Joe's Burgers Restaurant in McLean smells like the hamburger joints I grew up with in Georgia. The offerings may be gourmet -- Kobe beef, ostrich and venison -- but the smell of cooking grease is straight out of another era.

Back before preformed meat patties were loaded onto a conveyor belt for grilling, the short order cook was the master of the burger. He watched over hand-formed patties as flames licked up through the open grid of a gas burner to char the burger, releasing a delectable aroma.

The old-fashioned, made-to-order way is what I found at three-month-old Joe's on Old Dominion Drive. And these burgers taste good the old-fashioned way, too.

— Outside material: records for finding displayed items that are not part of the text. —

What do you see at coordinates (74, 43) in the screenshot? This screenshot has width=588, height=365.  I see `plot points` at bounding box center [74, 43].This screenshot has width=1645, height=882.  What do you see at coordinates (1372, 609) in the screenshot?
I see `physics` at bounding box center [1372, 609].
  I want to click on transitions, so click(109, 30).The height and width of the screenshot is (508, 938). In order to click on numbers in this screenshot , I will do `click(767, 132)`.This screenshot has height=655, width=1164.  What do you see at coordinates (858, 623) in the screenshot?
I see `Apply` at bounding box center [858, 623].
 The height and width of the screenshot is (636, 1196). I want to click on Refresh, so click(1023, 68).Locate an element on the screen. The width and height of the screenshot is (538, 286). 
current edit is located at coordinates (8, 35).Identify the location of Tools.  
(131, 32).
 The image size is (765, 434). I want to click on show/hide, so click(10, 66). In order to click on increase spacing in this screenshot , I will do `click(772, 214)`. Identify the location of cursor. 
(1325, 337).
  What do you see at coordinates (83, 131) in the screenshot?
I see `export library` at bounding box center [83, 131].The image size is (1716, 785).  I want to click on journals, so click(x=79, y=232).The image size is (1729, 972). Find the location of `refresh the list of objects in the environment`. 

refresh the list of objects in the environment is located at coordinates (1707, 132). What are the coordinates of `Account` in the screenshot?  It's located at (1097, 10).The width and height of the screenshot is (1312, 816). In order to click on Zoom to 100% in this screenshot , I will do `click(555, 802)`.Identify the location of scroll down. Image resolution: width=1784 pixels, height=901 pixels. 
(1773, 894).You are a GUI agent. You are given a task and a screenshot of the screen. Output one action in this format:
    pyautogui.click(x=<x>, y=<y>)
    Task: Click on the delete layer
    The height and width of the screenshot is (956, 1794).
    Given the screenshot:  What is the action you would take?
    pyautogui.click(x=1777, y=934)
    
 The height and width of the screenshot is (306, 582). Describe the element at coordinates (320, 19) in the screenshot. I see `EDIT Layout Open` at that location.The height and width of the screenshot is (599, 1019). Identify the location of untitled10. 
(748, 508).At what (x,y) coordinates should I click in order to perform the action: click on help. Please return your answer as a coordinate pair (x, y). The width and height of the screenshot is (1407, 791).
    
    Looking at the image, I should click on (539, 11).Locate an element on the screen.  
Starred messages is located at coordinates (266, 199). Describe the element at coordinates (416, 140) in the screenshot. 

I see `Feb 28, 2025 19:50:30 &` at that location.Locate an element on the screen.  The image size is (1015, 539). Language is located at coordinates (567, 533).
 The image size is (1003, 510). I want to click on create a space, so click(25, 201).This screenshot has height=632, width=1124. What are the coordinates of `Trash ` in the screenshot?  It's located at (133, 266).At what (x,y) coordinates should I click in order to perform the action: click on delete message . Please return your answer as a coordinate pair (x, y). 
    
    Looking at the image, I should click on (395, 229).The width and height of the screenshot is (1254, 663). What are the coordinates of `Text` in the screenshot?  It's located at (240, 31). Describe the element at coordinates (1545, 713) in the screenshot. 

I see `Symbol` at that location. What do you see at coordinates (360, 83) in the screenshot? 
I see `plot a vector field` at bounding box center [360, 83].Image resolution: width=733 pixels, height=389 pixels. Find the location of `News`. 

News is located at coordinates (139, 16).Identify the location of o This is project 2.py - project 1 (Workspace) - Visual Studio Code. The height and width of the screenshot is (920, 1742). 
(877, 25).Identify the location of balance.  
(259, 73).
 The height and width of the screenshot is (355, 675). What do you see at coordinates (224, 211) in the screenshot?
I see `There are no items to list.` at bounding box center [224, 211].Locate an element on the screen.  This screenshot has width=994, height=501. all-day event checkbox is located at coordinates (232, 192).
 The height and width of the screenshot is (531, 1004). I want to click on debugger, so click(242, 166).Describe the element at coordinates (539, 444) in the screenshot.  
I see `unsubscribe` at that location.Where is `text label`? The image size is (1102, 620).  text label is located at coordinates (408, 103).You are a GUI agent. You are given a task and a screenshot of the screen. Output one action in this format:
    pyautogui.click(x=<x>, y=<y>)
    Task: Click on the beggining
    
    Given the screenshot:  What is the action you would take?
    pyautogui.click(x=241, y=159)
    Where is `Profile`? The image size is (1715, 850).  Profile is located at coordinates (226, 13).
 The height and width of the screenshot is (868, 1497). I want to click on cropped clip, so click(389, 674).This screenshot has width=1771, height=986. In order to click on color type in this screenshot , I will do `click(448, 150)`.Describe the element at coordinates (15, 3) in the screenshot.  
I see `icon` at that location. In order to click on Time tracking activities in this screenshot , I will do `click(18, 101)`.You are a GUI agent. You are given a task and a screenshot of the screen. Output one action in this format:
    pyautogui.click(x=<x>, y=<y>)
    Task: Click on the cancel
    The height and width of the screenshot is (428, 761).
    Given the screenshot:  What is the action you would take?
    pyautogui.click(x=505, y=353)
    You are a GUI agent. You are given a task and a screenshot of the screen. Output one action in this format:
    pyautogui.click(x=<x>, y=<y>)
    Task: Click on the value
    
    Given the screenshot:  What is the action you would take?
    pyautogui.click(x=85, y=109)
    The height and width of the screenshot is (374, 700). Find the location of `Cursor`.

Joe's is just a tiny place, 19 places to sit including three bright red bar stools. One person, manager Cristian Bravo, works the room, taking orders, serving drinks, delivering the heaping platters. The dining room is so small that it is more like an eat-in kitchen. It's the same space that spawned the Corner Bistro, now relocated a few doors away in this strip of businesses. Joseph Alonso is the man behind the restaurant's name; he also owns Corner Bistro and the nearby Le Mistral.

Joe's menu includes more than a dozen burgers, a chicken sandwich, chicken wings, a couple of veggie options, french fries and onion rings. It's perfect, and a great way to reacquaint yourself with a hamburger as slow food.

All the meat is delivered fresh to Joe's, and the eight-ounce patties are hand-formed at the restaurant. Onions that are caramelized to top a couple of varieties are hand-cut and sauteed on a burner beside the grill. Every burger is accompanied by a good slice of tomato, leaves of butter lettuce, a slice of raw onion and occasionally a couple of thick dill pickle slices. The fries that spill over the plate are frozen, but they are cooked to a crispness that puts those drive-through places to shame. The fries actually taste like potatoes.

Chicken wings and onion rings are the only starters. Opt for the rings, crisp-cooked perfect circles arranged around a dipping sauce. The rings start out frozen, but you'd be hard-pressed to know that when you are eating them.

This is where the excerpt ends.